Document and screenshot pointing listing:
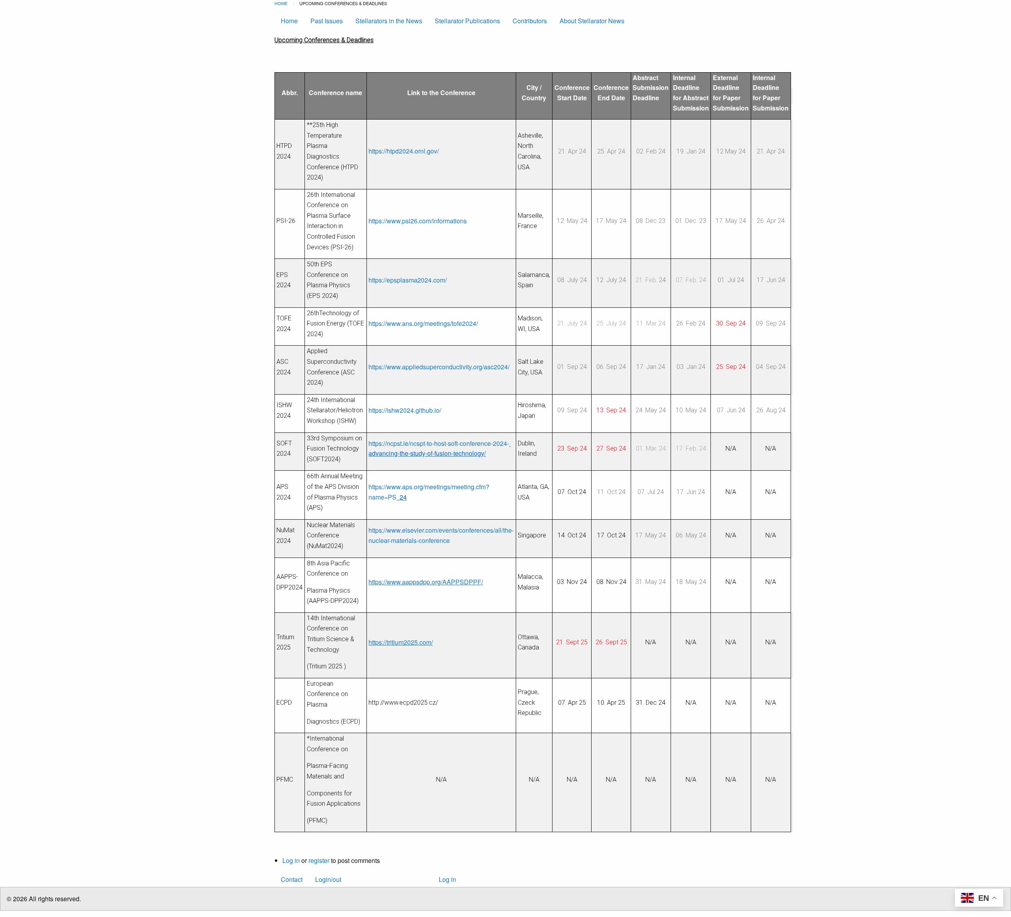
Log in (291, 860)
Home (281, 3)
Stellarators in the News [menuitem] (388, 20)
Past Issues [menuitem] (326, 20)
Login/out (328, 879)
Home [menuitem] (289, 20)
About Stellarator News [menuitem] (592, 20)
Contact (292, 879)
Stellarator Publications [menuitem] (467, 20)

## What to do
Rewrite the entire listing with each "menuitem" changed to "menu item" and nothing else altered. Leave the pictures out.

## Response to the task
Log in (291, 860)
Home (281, 3)
Stellarators in the News [menu item] (388, 20)
Past Issues [menu item] (326, 20)
Login/out (328, 879)
Home [menu item] (289, 20)
About Stellarator News [menu item] (592, 20)
Contact (292, 879)
Stellarator Publications [menu item] (467, 20)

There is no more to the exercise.